Coronavirus modelling did not predict 'real sizable increase in testing demand', Dido Harding admits

  • Video report by ITV News Science Editor Tom Clarke

Coronavirus modelling did not predict the “real sizable increase in demand” in testing “we have seen over the last few weeks”, the boss of NHS Test and Trace has said. Speaking before the Commons Science and Technology Committee, Baroness Dido Harding admitted the modelling did not match up the demand seen at test centres recently. But she said testing capacity had been based on modelling by the Sage scientific advisory group. “I don’t think anybody was expecting, to see the real sizable increase in demand that we’ve seen over the last few weeks, so none of the modelling was expecting that, and that’s why we all need to think really hard about how we prioritise the use of these tests," Baroness Harding said. “We’re clear you should only get tested if you have the coronavirus symptoms. “So we’re all going to have to play our part in managing a constraint capacity, even as we double it and keep going beyond that.”

On Friday, Labour leader Sir Keir Starmer said he disagreed with Baroness Harding's assessment.

He said: "Any rational scenario planning for September which involved the schools going back and people going back to work was bound to throw up the likelihood of a great increase in the number of people requiring a test.

“The government's side of the bargain was to get a testing regime that was fit for purpose and we haven’t got one that’s even serviceable.”


Dido Harding says she's confident testing will reach its target of 500,000 tests a day by the end of October. Credit: PA

But she was questioned by chair Greg Clark, why the capacity was not increased during the quiet summer period. He told her: “It is dispiriting to find that we are now in September, in circumstances which are entirely predictable – people are going back to school, people are going back to work – and we haven’t had the right capacity put in place during the quieter times of June, July and August.” In anticipation of the return of schools “we planned for a sizable increase in testing capacity”, she said. “As the Prime Minister said yesterday, plainly we don’t have enough testing capacity today and we are doing everything in our power to increase the testing capacity.”

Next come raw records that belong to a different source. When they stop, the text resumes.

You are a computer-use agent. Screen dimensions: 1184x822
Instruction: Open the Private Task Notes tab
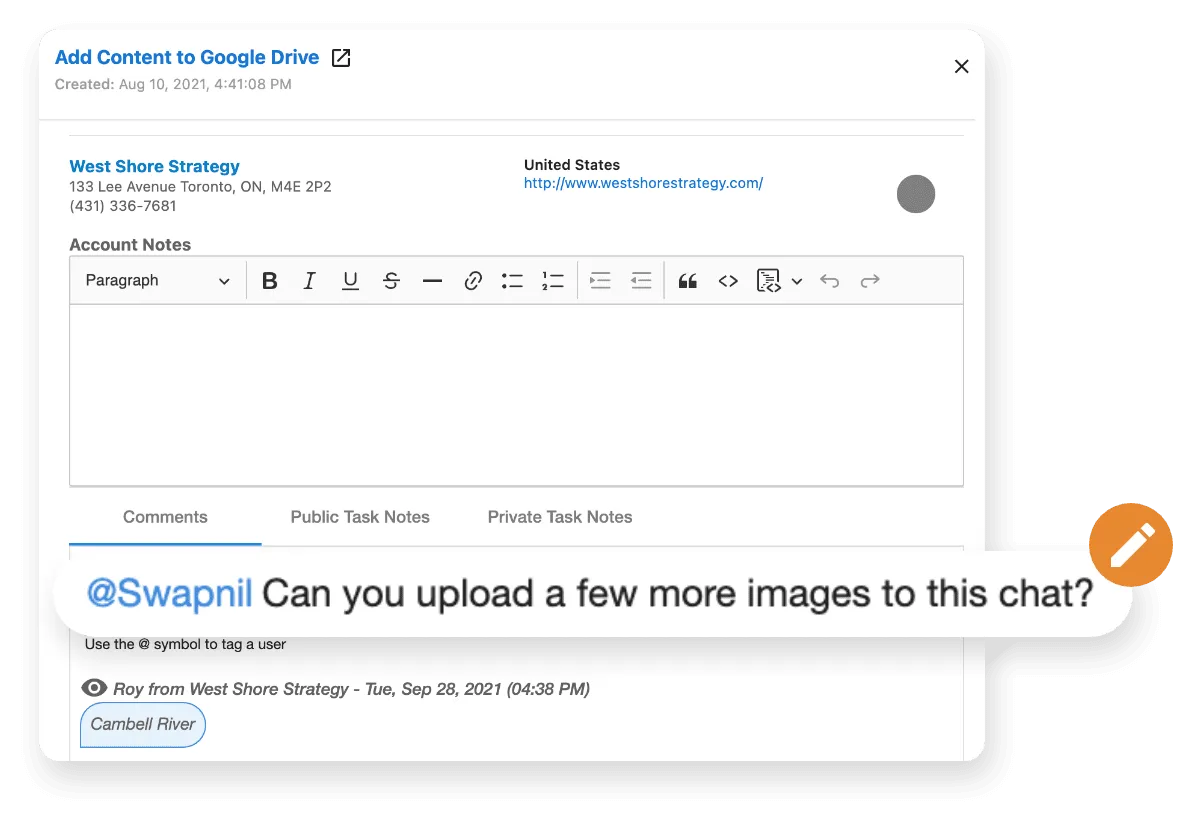coord(560,517)
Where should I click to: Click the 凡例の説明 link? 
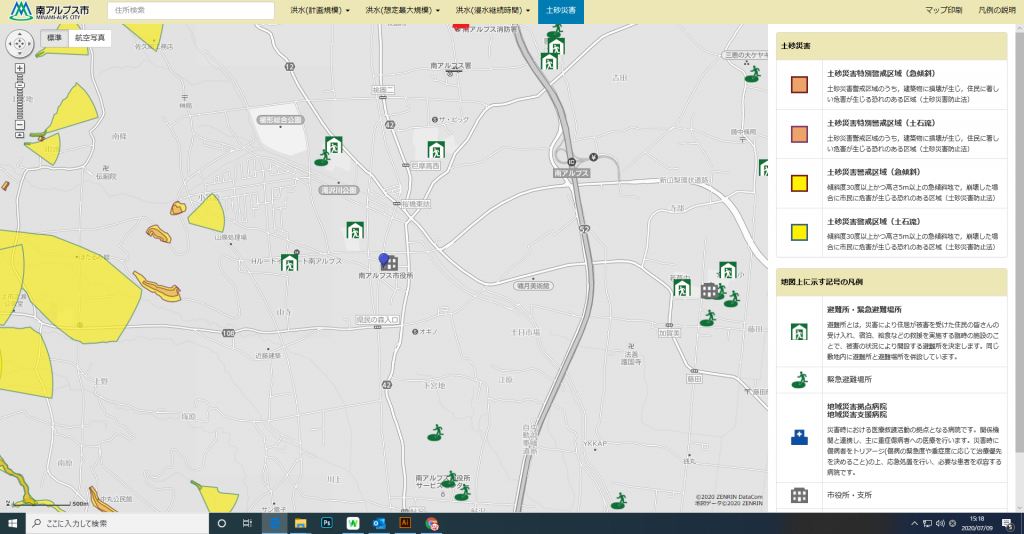[x=996, y=10]
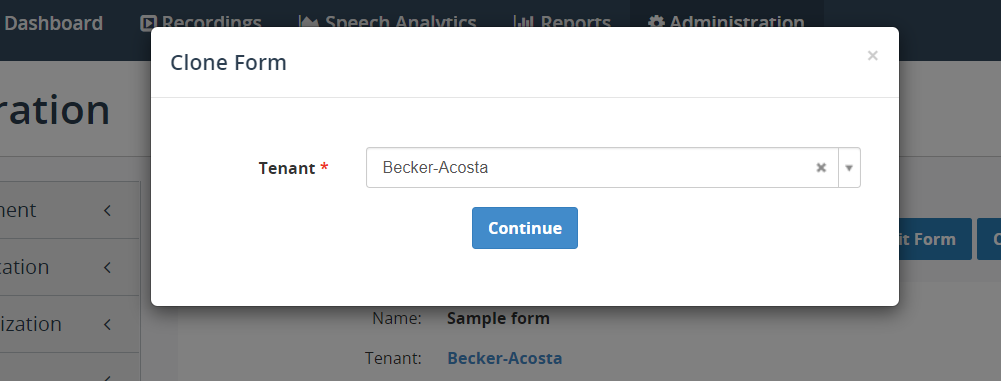
Task: Open the Becker-Acosta tenant link
Action: pyautogui.click(x=505, y=358)
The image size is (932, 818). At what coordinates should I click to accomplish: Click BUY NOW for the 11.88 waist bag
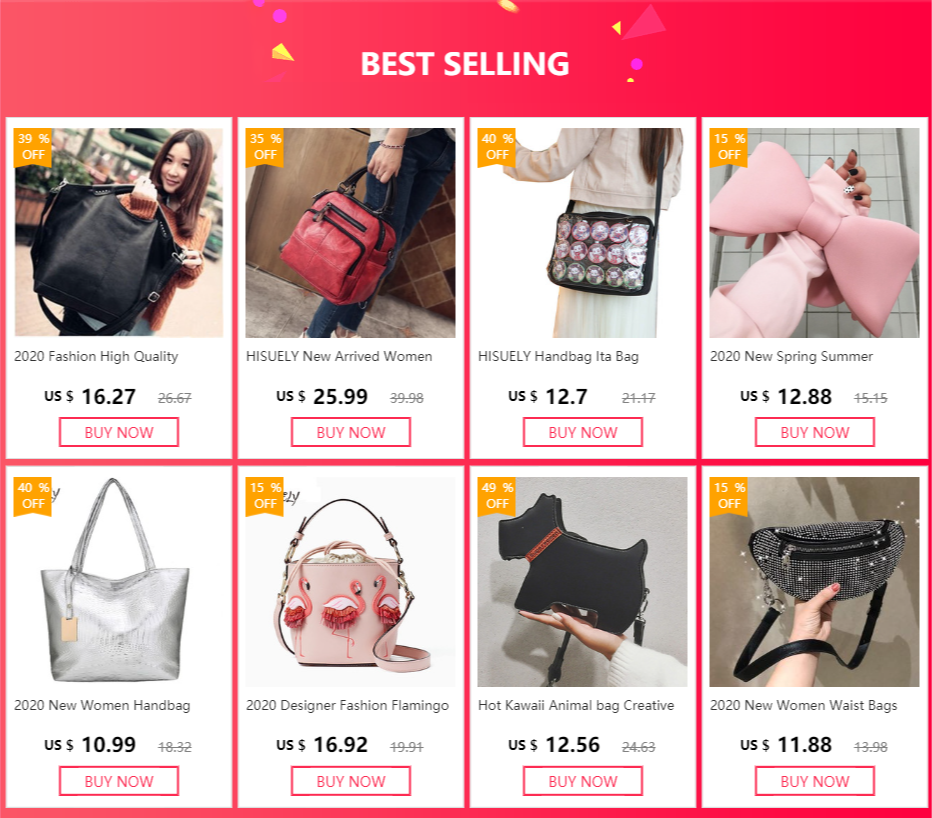click(x=815, y=781)
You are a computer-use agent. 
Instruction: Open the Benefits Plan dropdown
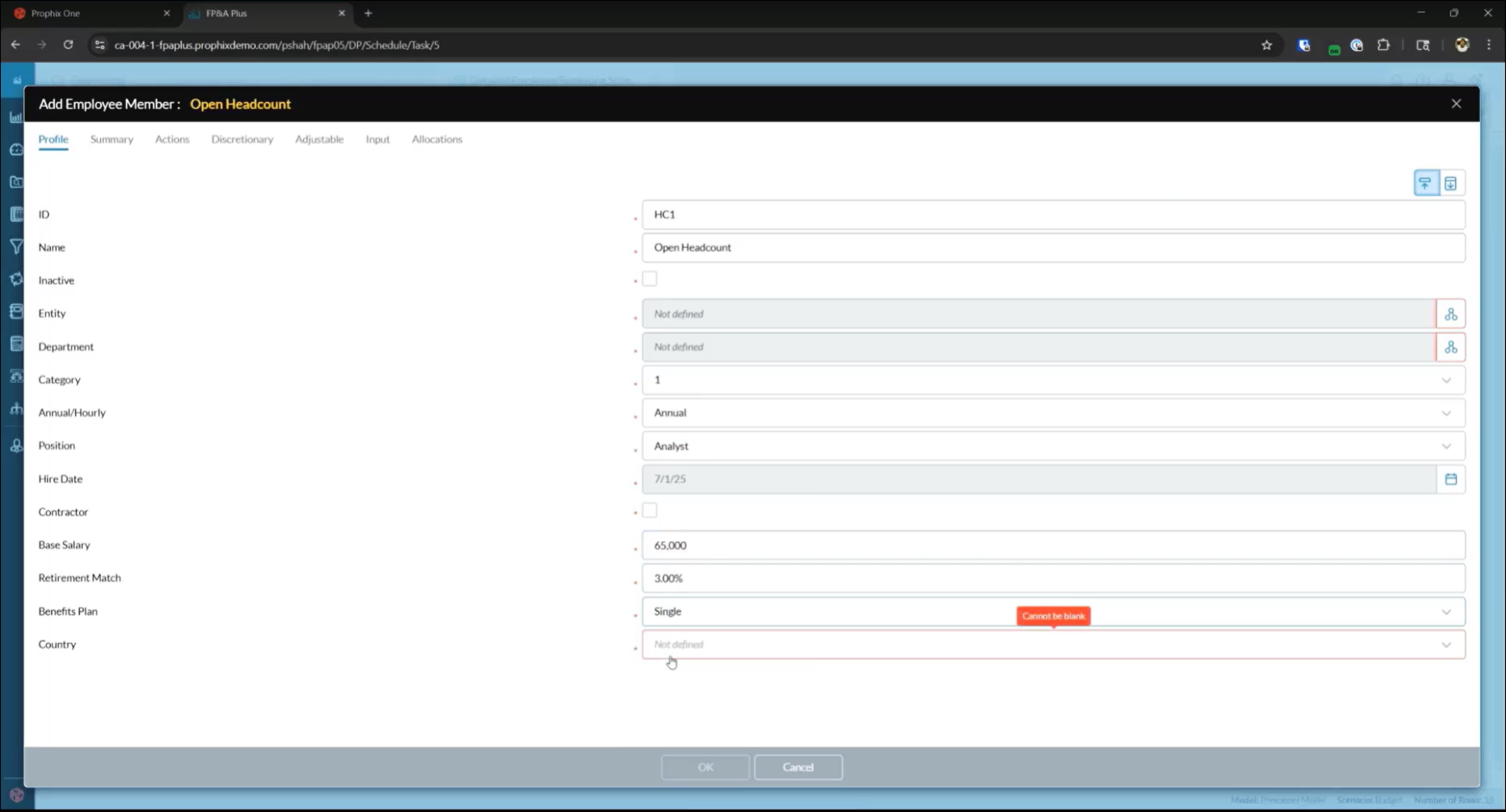click(1445, 612)
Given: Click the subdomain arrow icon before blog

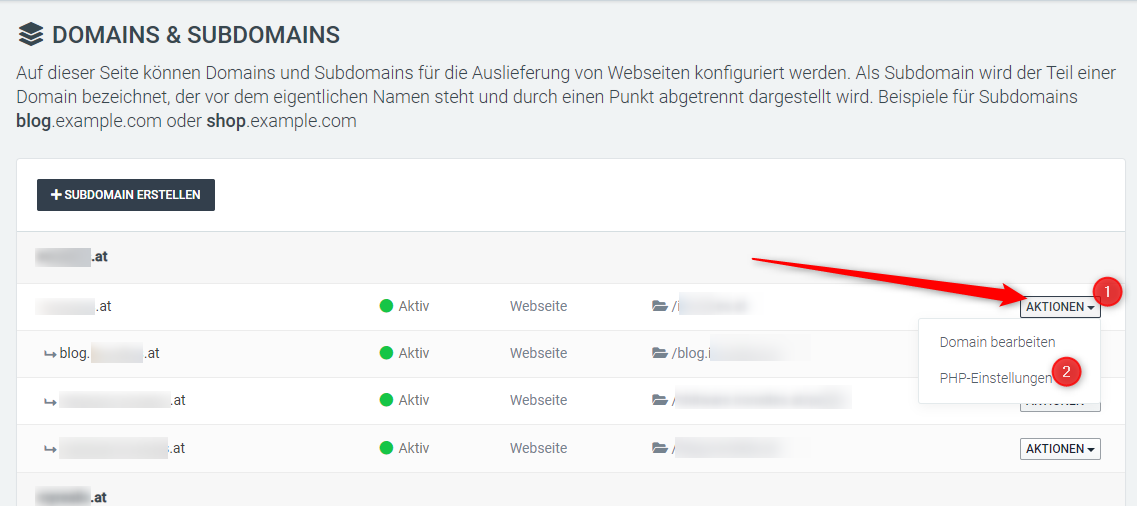Looking at the screenshot, I should (x=49, y=353).
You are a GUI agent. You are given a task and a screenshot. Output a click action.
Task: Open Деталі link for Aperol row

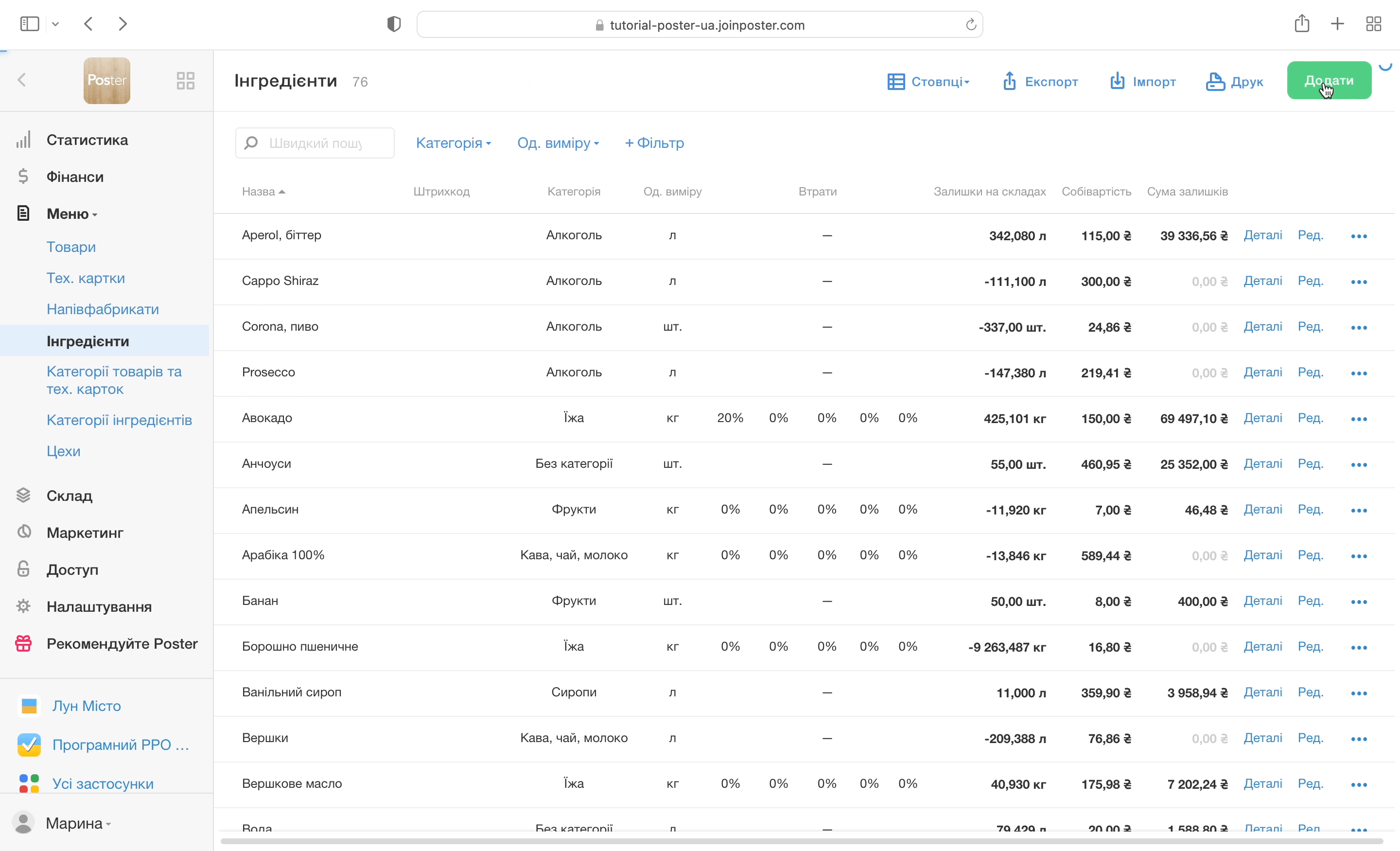pyautogui.click(x=1262, y=235)
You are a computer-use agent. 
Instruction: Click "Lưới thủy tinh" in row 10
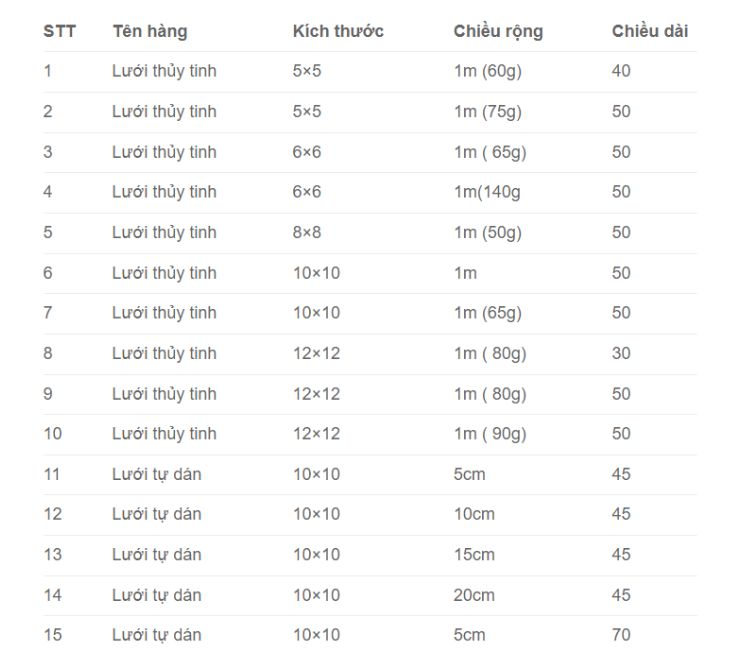point(164,433)
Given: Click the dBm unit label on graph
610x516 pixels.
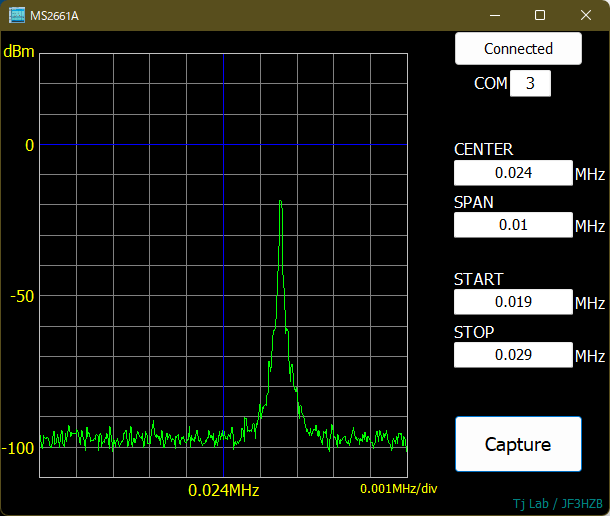Looking at the screenshot, I should coord(20,51).
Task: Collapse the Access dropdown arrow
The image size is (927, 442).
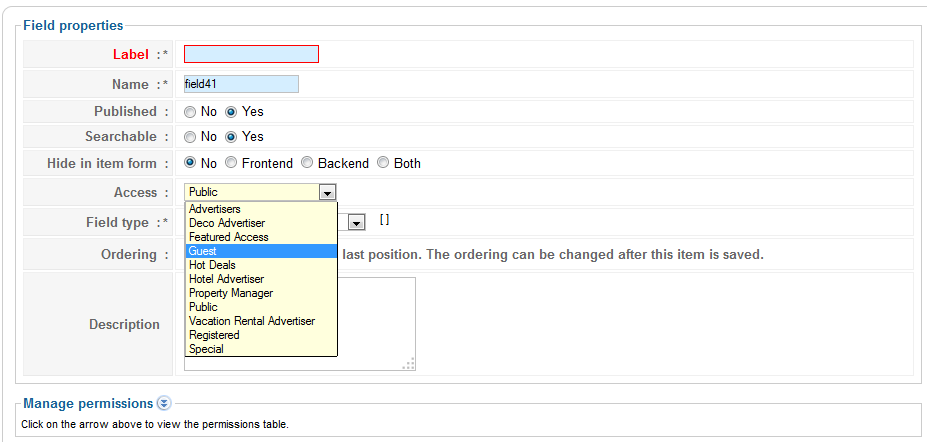Action: 328,192
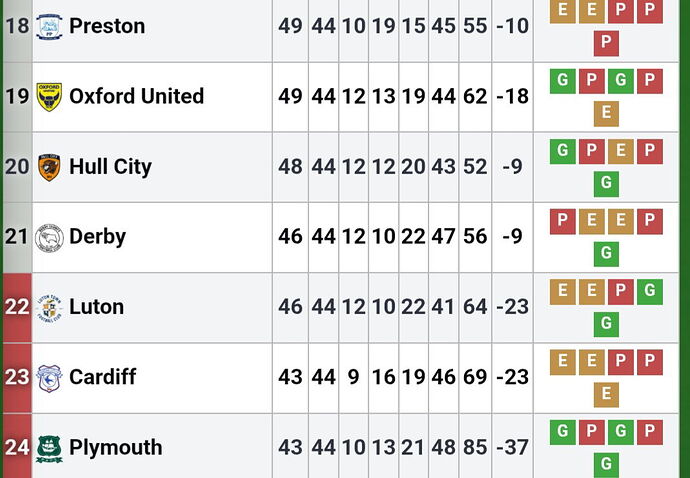Click Oxford United's first green G form badge
This screenshot has width=690, height=478.
point(562,81)
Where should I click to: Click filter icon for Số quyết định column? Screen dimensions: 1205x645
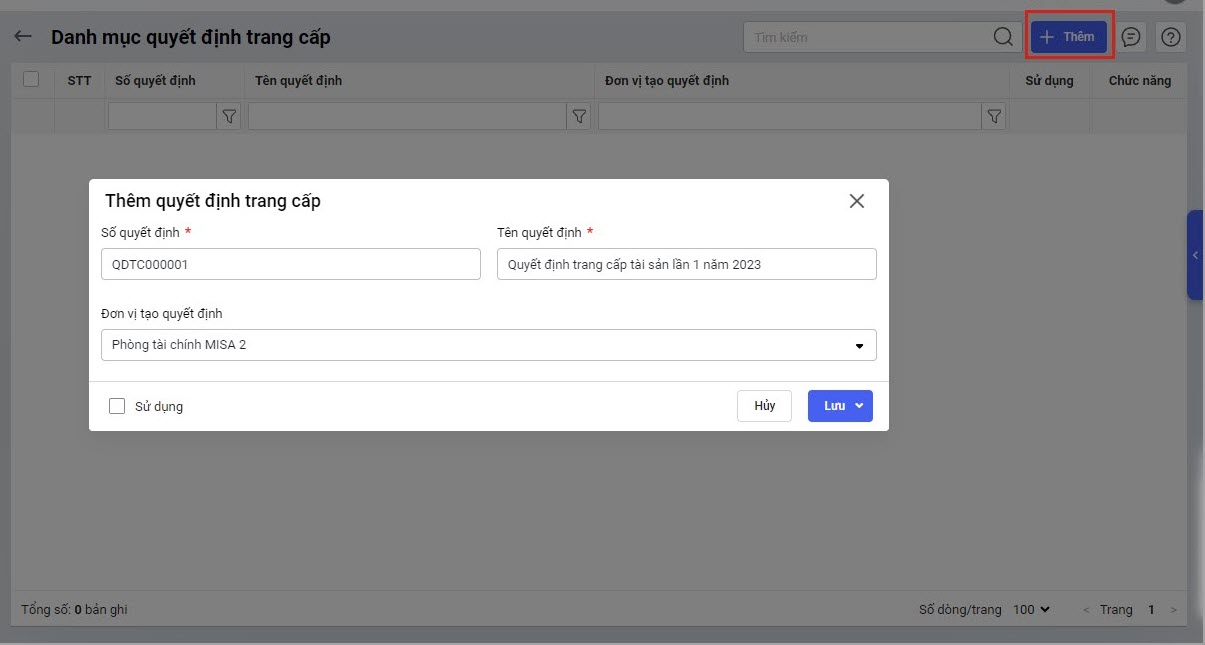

A walk-in testing centre in Redbridge, Ilford only accepting people if they have an appointment booked. Credit: PA

Baroness Harding told the Commons Science and Technology Committee that the latest capacity for diagnostic tests was 242,817. She admitted “it’s clear from today that demand is significantly outstripping the capacity we have” to conduct coronavirus tests. People have had to wait days for a result and others are being told to drive for hours to get a test. Baroness Harding said the “constraint” in the testing system was in processing and laboratories, not in test centres.



She said: “We have to restrict the number of people who are taking tests in the testing sites so that there’s no risk of those tests going out of date when they are processed in the labs. “So I do understand how frustrating it feels that when you arrive in the testing site and it doesn’t look like it’s very busy and you can see it could do more, but the capacity constraint isn’t in those testing sites, it’s back in the lab. “And it would be very dangerous to send too many samples back to the laboratory, have them not be processed and people not know what their results were.”

Baroness Harding said the testing constraint was not at centres but at labs. Credit: PA

But she told MPs that she was “very confident” the government would reach its target of carrying out 500,000 tests a day by the end of October. Baroness Harding said: “It won’t be a completely linear journey of 10,000 a day, but what you will see is substantial increases every week between now and the end of October.” This will be driven by the addition of new testing laboratories alongside new technology such as robotic processing, she said. Baroness Harding added: “The testing team have hit every single one of their testing targets over the course of the last six months as they grow this industry from 2,000 tests a day to over 240,000 today.

"So we’re very confident that we will deliver on our 500,000 by the end of October.”